▶ **Work instruction**
Locate each line below that includes "link" and reproduce it.

▶ **Data extract**
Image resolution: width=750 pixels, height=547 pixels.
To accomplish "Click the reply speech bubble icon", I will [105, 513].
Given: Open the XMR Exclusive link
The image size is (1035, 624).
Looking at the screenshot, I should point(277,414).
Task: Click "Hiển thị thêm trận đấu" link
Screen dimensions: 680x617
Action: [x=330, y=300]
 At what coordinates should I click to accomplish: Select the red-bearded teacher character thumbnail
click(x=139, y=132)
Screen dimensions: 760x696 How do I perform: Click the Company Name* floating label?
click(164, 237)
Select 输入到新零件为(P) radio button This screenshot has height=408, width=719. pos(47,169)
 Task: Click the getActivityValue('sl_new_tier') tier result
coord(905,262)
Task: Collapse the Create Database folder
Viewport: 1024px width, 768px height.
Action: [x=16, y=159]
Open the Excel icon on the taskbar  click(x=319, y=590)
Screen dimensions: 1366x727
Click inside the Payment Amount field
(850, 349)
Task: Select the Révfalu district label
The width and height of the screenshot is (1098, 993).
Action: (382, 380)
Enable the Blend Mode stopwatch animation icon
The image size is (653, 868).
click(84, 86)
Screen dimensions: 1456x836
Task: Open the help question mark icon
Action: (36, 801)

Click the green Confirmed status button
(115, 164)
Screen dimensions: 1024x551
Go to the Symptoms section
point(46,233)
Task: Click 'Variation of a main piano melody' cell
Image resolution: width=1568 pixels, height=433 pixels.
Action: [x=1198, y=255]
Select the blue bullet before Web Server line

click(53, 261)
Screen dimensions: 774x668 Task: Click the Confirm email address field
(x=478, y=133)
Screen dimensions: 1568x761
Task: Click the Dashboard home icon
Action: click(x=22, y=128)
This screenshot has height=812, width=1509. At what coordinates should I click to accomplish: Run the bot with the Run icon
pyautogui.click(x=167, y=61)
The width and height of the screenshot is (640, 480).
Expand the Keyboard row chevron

▶ **Solution**
Given: Open the XMR Exclusive link
Task: Click "Hiển thị thêm trận đấu" link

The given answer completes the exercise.